What is needed:
Reproduce the data below line for line, changing nothing.

Dataset records:
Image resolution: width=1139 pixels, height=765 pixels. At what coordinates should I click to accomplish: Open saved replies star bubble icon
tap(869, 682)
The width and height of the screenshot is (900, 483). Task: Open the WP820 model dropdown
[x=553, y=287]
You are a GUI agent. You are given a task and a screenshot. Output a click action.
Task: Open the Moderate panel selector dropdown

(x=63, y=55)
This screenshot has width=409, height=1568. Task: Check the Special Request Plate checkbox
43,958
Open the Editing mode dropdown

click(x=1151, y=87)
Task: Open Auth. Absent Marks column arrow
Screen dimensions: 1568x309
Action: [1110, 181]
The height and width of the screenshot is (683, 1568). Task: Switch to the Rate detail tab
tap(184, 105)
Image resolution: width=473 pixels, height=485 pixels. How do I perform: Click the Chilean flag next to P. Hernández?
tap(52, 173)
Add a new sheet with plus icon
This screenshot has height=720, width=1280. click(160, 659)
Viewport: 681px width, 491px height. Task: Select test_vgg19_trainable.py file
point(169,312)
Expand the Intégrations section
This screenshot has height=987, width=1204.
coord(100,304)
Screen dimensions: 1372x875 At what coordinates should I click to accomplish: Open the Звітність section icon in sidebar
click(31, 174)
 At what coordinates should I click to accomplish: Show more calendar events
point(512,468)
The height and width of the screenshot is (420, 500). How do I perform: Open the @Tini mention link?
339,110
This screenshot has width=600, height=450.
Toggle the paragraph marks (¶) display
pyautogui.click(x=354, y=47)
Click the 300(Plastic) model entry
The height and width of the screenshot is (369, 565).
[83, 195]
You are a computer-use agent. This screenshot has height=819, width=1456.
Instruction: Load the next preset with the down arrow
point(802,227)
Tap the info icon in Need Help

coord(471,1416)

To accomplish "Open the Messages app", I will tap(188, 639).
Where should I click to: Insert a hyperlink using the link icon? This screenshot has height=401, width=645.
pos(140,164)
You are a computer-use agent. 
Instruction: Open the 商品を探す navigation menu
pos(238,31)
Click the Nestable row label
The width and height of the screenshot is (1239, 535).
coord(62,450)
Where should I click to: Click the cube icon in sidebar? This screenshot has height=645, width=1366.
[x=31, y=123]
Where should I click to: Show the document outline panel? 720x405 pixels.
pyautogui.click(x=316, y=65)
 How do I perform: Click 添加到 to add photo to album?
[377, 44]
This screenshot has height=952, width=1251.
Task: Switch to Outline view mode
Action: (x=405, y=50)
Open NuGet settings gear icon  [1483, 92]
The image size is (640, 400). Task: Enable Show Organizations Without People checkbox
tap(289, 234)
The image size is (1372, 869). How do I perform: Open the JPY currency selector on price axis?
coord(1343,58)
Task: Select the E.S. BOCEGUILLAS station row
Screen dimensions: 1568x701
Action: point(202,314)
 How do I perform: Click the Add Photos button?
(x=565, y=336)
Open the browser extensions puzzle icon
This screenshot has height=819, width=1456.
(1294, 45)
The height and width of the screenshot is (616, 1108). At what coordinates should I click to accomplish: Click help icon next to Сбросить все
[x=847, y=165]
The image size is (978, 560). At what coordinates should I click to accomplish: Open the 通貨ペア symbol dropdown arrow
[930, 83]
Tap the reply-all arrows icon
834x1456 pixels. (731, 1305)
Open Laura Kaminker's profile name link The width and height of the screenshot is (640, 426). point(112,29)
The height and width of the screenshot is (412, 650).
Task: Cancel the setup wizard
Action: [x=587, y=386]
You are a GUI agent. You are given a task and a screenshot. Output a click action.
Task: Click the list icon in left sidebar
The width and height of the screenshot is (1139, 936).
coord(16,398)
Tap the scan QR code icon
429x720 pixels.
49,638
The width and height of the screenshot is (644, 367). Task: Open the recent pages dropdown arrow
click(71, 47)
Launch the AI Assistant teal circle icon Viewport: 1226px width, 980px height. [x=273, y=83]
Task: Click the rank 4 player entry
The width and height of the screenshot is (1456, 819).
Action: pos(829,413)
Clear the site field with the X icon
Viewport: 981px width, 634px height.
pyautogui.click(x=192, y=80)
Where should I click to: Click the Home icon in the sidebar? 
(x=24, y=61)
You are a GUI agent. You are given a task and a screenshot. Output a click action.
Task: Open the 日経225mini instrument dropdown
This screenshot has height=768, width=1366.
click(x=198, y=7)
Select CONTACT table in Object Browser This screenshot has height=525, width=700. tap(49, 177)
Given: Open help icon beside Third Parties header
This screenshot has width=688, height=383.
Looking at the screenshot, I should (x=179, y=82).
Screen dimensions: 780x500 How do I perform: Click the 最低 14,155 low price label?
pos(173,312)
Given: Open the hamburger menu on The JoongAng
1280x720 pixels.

The response:
Image resolution: width=1139 pixels, height=765 pixels. At what coordinates should I click to accomplish: Open saved replies star bubble icon
tap(869, 682)
The width and height of the screenshot is (900, 483). Task: Open the WP820 model dropdown
[x=553, y=287]
You are a GUI agent. You are given a task and a screenshot. Output a click action.
Task: Open the Moderate panel selector dropdown

(x=63, y=55)
This screenshot has width=409, height=1568. Task: Check the Special Request Plate checkbox
43,958
Open the Editing mode dropdown

click(x=1151, y=87)
Task: Open Auth. Absent Marks column arrow
Screen dimensions: 1568x309
Action: [1110, 181]
The height and width of the screenshot is (683, 1568). Task: Switch to the Rate detail tab
tap(184, 105)
Image resolution: width=473 pixels, height=485 pixels. How do I perform: Click the Chilean flag next to P. Hernández?
tap(52, 173)
Add a new sheet with plus icon
This screenshot has height=720, width=1280. click(160, 659)
Viewport: 681px width, 491px height. Task: Select test_vgg19_trainable.py file
point(169,312)
Expand the Intégrations section
This screenshot has height=987, width=1204.
coord(100,304)
Screen dimensions: 1372x875 At what coordinates should I click to accomplish: Open the Звітність section icon in sidebar
click(31, 174)
 At what coordinates should I click to accomplish: Show more calendar events
point(512,468)
The height and width of the screenshot is (420, 500). How do I perform: Open the @Tini mention link?
339,110
This screenshot has width=600, height=450.
Toggle the paragraph marks (¶) display
pyautogui.click(x=354, y=47)
Click the 300(Plastic) model entry
The height and width of the screenshot is (369, 565).
[83, 195]
You are a computer-use agent. This screenshot has height=819, width=1456.
Instruction: Load the next preset with the down arrow
point(802,227)
Tap the info icon in Need Help

coord(471,1416)

To accomplish "Open the Messages app", I will tap(188, 639).
Where should I click to: Insert a hyperlink using the link icon? This screenshot has height=401, width=645.
pos(140,164)
You are a computer-use agent. 
Instruction: Open the 商品を探す navigation menu
pos(238,31)
Click the Nestable row label
The width and height of the screenshot is (1239, 535).
coord(62,450)
Where should I click to: Click the cube icon in sidebar? This screenshot has height=645, width=1366.
[x=31, y=123]
Where should I click to: Show the document outline panel? 720x405 pixels.
pyautogui.click(x=316, y=65)
 How do I perform: Click 添加到 to add photo to album?
[377, 44]
This screenshot has height=952, width=1251.
Task: Switch to Outline view mode
Action: (x=405, y=50)
Open NuGet settings gear icon  [1483, 92]
The image size is (640, 400). Task: Enable Show Organizations Without People checkbox
tap(289, 234)
The image size is (1372, 869). How do I perform: Open the JPY currency selector on price axis?
coord(1343,58)
Task: Select the E.S. BOCEGUILLAS station row
Screen dimensions: 1568x701
Action: point(202,314)
 How do I perform: Click the Add Photos button?
(x=565, y=336)
Open the browser extensions puzzle icon
This screenshot has height=819, width=1456.
(1294, 45)
The height and width of the screenshot is (616, 1108). At what coordinates should I click to accomplish: Click help icon next to Сбросить все
[x=847, y=165]
The image size is (978, 560). At what coordinates should I click to accomplish: Open the 通貨ペア symbol dropdown arrow
[930, 83]
Tap the reply-all arrows icon
834x1456 pixels. (731, 1305)
Open Laura Kaminker's profile name link The width and height of the screenshot is (640, 426). point(112,29)
The height and width of the screenshot is (412, 650).
Task: Cancel the setup wizard
Action: [x=587, y=386]
You are a GUI agent. You are given a task and a screenshot. Output a click action.
Task: Click the list icon in left sidebar
The width and height of the screenshot is (1139, 936).
coord(16,398)
Tap the scan QR code icon
429x720 pixels.
49,638
The width and height of the screenshot is (644, 367). Task: Open the recent pages dropdown arrow
click(71, 47)
Launch the AI Assistant teal circle icon Viewport: 1226px width, 980px height. [x=273, y=83]
Task: Click the rank 4 player entry
The width and height of the screenshot is (1456, 819).
Action: pos(829,413)
Clear the site field with the X icon
Viewport: 981px width, 634px height.
pyautogui.click(x=192, y=80)
Where should I click to: Click the Home icon in the sidebar? 
(x=24, y=61)
You are a GUI agent. You are given a task and a screenshot. Output a click action.
Task: Open the 日経225mini instrument dropdown
This screenshot has height=768, width=1366.
click(x=198, y=7)
Select CONTACT table in Object Browser This screenshot has height=525, width=700. tap(49, 177)
Given: Open help icon beside Third Parties header
This screenshot has width=688, height=383.
Looking at the screenshot, I should (x=179, y=82).
Screen dimensions: 780x500 How do I perform: Click the 最低 14,155 low price label?
pos(173,312)
Given: Open the hamburger menu on The JoongAng
1280x720 pixels.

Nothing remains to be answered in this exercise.